Social media grants extraordinary influence to ordinary people: influence that can often surpass that of mainstream media and corporations — for the first time in human history. That we know. One example: the most popular BP-related Twitter site is honchoed by an individual mocking BP’s handling of the crisis on roughly an hourly basis (“The good news: Mermaids are real. The bad news: They are now extinct.”) It has over 20 times the reach and influence of BP’s official Twitter site (“BP is committed to openness and transparency in our response to the oil spill in the Gulf of Mexico”). Who would you rather follow?

BP — like many corporations — doesn’t quite grasp that they’re not remotely in control of the message — or the messengers. The harder they apparently try, the worse they definitely do.

In response to the @BPGlobalPR Twitter page, BP requested that the account holder “be asked to comply with Twitter’s guidelines regarding parody.” Before the ultimatum, @BPGlobalPR’s bio read: “Get BP’s message and mission statement out into the twitterverse!” Now, it reads: “We are not associated with Beyond Petroleum, the company that has been destroying the Gulf of Mexico for 51 days.”

When I learned that that single change reportedly added over 5,000 followers in 24 hours, I shook my head and laughed. BP is still using 1980s tactics in 2010. And it’s killing them.

But, we believe that in every challenge lies opportunity. I don’t think that BP is an inherently evil company. They provide the world with oil — oil, incidentally, that we all demand. They made a heinous, grievous, irresponsible mistake, and their efforts to contain it have been sheer buffoonery. But, what matters now is what they say — and what they do.
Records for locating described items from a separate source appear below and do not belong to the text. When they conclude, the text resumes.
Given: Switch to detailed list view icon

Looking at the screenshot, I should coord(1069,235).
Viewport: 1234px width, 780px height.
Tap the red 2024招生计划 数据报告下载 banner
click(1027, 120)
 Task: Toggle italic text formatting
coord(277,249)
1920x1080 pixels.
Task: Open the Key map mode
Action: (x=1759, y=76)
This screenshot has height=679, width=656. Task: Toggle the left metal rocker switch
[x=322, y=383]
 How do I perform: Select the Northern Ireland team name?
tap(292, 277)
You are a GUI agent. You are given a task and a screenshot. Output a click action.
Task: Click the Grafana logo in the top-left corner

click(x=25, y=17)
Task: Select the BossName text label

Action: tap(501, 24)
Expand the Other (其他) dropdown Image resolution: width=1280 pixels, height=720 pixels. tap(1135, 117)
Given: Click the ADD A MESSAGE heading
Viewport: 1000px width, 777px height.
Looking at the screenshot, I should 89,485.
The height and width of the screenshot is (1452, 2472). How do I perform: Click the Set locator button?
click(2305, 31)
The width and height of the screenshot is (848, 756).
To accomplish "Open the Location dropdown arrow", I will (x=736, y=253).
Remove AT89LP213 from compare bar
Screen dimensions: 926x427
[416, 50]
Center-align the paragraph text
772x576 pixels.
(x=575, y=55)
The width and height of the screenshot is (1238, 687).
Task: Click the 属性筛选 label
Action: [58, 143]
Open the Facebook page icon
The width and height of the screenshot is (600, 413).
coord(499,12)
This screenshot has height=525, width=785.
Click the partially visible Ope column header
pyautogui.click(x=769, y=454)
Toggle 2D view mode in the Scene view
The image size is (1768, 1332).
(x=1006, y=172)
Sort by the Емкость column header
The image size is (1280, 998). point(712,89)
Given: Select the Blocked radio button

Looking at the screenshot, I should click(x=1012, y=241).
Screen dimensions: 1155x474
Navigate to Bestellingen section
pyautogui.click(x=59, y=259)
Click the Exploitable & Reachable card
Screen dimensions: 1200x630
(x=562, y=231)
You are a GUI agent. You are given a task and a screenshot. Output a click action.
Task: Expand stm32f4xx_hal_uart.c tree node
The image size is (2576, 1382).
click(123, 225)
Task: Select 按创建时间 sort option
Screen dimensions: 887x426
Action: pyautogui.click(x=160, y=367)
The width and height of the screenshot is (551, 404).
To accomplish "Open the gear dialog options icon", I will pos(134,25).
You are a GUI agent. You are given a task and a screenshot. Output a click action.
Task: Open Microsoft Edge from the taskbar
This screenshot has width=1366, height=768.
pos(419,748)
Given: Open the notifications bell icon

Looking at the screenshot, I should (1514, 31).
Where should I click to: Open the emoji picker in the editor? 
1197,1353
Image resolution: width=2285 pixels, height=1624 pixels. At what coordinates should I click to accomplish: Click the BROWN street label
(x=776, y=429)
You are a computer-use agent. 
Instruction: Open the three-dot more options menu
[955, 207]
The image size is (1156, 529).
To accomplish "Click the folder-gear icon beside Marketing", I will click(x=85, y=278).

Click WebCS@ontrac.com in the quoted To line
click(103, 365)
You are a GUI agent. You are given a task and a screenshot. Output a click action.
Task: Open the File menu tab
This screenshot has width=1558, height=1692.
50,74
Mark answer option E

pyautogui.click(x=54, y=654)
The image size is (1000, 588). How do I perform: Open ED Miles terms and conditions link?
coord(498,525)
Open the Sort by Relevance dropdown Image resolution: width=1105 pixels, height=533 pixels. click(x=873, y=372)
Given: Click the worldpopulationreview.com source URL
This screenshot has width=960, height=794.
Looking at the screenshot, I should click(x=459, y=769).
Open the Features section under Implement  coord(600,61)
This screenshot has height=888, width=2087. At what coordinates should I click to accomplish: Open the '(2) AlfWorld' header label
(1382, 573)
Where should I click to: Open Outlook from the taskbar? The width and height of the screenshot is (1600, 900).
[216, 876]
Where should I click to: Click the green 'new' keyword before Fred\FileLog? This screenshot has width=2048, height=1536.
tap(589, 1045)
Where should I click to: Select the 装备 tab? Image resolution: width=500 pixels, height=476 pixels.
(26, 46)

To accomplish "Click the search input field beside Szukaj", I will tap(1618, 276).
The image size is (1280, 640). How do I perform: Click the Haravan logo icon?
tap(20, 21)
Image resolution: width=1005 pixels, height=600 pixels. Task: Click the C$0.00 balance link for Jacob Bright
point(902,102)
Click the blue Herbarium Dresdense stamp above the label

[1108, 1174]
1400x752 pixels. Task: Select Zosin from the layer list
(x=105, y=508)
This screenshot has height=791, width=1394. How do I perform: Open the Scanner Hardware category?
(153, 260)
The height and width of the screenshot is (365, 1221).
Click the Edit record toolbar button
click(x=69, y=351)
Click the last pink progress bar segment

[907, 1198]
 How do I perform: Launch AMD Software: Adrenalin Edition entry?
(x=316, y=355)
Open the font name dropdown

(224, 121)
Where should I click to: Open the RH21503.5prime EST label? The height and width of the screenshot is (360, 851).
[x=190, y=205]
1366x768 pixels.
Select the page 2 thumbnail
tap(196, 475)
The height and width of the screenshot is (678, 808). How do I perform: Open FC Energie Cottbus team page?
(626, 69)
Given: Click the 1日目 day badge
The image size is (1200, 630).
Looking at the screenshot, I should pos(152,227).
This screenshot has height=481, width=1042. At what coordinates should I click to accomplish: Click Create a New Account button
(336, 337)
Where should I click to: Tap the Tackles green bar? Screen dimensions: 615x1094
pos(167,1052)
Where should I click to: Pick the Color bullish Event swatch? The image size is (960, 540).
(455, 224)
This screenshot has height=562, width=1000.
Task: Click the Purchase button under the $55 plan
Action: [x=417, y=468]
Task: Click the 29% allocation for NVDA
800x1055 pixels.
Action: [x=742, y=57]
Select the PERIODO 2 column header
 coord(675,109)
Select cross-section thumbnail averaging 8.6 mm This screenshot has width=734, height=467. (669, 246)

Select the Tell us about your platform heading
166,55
The Deepwater Horizon crisis presents the most daunting challenge in BP’s 56-year history. But it also represents their greatest opportunity: they can abandon the outdated, staid, anodyne communications of the past and embrace genuine honesty and authenticity. When BP Tweets things such as: “BP is committed to openness and transparency in our response to the oil spill in the Gulf of Mexico,” that alienates the very people with whom they are trying to connect. Would the person who Tweeted that walk up to someone at a cocktail party and say: “Hello. Nice to meet you. I am committed to openness and transparency in the conversation that we are about to have right now.” It would sound robotic at best; psychotic at worst.

Social media is about one-to-one relationships built on trust and the human voice. Just as social media has led to a disastrous decline in BP’s brand equity, they can turn it around, if they do three things: fire their PR people, start speaking from the heart, unedited and unscripted — and go to eye-popping lengths to make the Gulf, and our world, a better place.

The public has always been forgiving of those who make mistakes; but they require an unprecedented level of humility, disclosure and authenticity in the response. Tiger Woods would have fared far better had he set up social media platforms and spoken from the heart. He would have likely salvaged millions of dollars in sponsor contracts. More than that, he would have done the right thing and won back a lot of people’s respect. Instead, he spoke through his lawyers and press people — and it made him a laughingstock.

So there. We are thinking of taking on BP as a client. Is Brant crazy? Are we crazy? We want your input; we put huge stock in what you have to say. Please let us know what you think. As always, thank you.